I ask why they give school rules the middle finger and one looks at me with a face full of vibrant, adolescent rebellion.
"Because I can."
Well, she gets in a bit of trouble - as you'd expect. But she chooses detention over taming down her look and she talks about punishment as though it's par for the course. I can see her becoming a freedom fighter. My mum talks about a schoolmate who got hauled out in assembly on an all-but-weekly basis for uniform offences and went on to be a mild-mannered kindy teacher. You never know.
Scotts Epicurean co-owner and resident joker Dave Tourelle went to St John's College back in the '70s. I asked if he ever tweaked his uniform.
"Course I did."
I asked why.
"I was rebelling."
He wore a Swanndri over the standard jumper. "And that made me cool." He laughs.
"And we used to sit on our caps so they had three folds on them and that made us cooler than people with no folds."
I ask if he thinks students should be allowed to personalise their uniforms.
"I don't think you can stop people being individuals," he says.
A HINT OF CHARACTER: A student wears non-regulation socks. Photo: NICK REED/Fairfax NZ
Makeup artist Michelle Devereux went to Cambridge High School and describes herself, in jest, as a cool girl who cared more about what she looked like than she did about grades.
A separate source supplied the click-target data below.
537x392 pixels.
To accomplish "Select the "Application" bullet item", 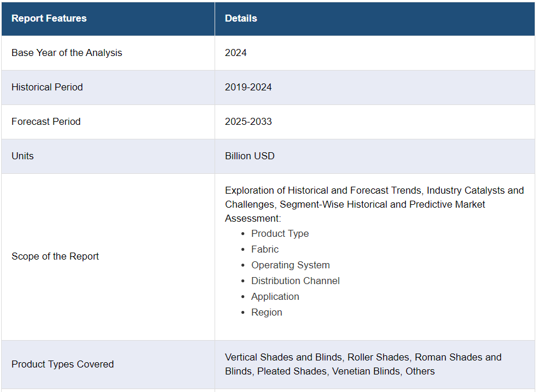I will pyautogui.click(x=275, y=296).
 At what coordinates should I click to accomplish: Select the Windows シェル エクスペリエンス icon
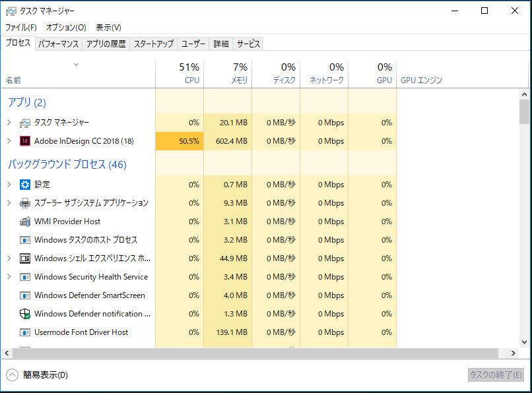(x=25, y=258)
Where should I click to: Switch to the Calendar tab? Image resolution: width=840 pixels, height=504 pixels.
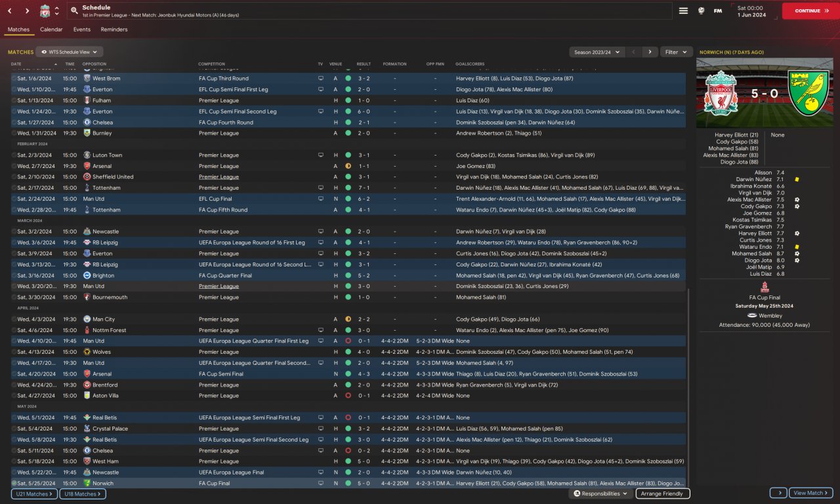click(51, 30)
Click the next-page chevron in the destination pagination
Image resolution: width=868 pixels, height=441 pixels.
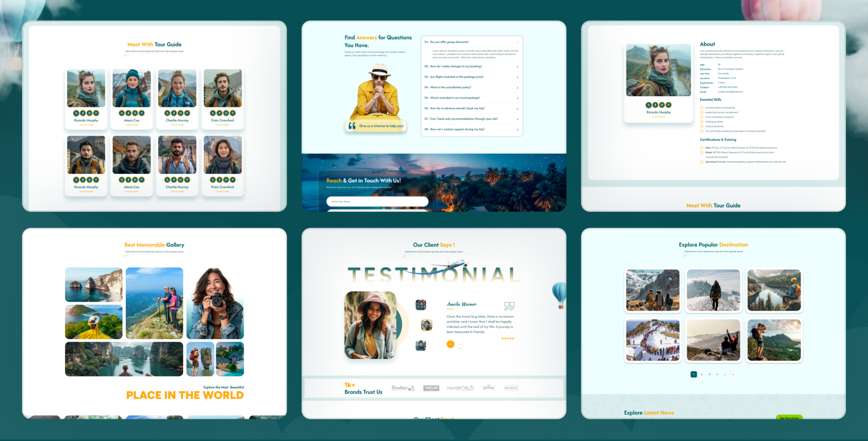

In the 1970s, the uniform was a short blue skirt and plain white shirt with midsleeves. "I so tweaked mine!" she says.
She opted for a more sophisticated look than the uniform de choix and channelled Marilyn Monroe.
"I found broderie anglaise shirts from the op shop that had cute peter pan collars and Mum made my skirt - a full 1950s pencil skirt with a split up the back."
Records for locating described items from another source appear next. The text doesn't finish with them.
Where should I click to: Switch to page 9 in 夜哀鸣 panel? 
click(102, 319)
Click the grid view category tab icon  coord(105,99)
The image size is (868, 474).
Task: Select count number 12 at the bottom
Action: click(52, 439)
In winter, the regulation jumper was a grey sweatshirt. She wore a silver Golden Breed one made out of velour and Nomad shoes.
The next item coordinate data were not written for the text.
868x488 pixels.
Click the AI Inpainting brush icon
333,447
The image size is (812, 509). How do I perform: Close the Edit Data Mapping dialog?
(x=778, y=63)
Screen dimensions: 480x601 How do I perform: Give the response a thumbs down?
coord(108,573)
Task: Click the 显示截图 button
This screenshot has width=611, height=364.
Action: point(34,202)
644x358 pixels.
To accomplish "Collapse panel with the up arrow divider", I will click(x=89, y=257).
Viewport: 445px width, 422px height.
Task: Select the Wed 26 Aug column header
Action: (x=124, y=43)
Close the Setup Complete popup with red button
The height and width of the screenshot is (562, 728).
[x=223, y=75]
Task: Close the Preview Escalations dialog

"Look, it definitely worked," she says. "I don't know how, but it did." And she laughs.
"If I had a cent for every time my mum said, Why don't you dress like everyone else, I'd be rich."
I ask if she thinks students these days should be allowed to individualise their uniforms.
"I do! I do! I don't want to create anarchy, but I do!
"It's a time in your life when you don't want creativity and individuality to be shut down - and that's when it rears its head - in those high school years."
After school. Two year 11 students walk through town. Akosita Lilo and Ataahua Lousi. Both look like uniform-rule-obeying citizens. They both admit to doing small things to make their uniform, in inverted commas, cooler.
"We roll up our shirt sleeves," says one. I frown in confusion. "Y'know ... 1, 2, 3," as she mimes folding up the sleeves.
"And this isn't allowed," says one, thrusting her hand forward. "Just a simple ring."
The other pulls down her sock to reveal a coloured ankle bracelet.
"We do draw on ourselves a lot and they don't allow it."
They have wildly colourful descriptions of hair that comes through school gates. Undercuts on one side, every shade of hair dye, style, length.
Former McGillicuddy Serious Party leader Graeme Cairns had long hair at Rotorua Boys' High. He wore a vintage uniform and painted his nails.
"School was so severe," he says, "that anyone with imagination came up with really creative ways of bucking the system. It was good subversion training early on."
CRISP AND COLOURFUL: A school blazer decorated with badges
After school. A group of year 9s walk past in perfect regulation uniform. I stop them. I ask if they do anything to individualise their uniform. There's a collective no. They are the juniors and are scared to be rulebreakers. So far.
"I think you should be able to wear a piece of jewellery that represents you," one says. "We can't wear anything that makes us, us."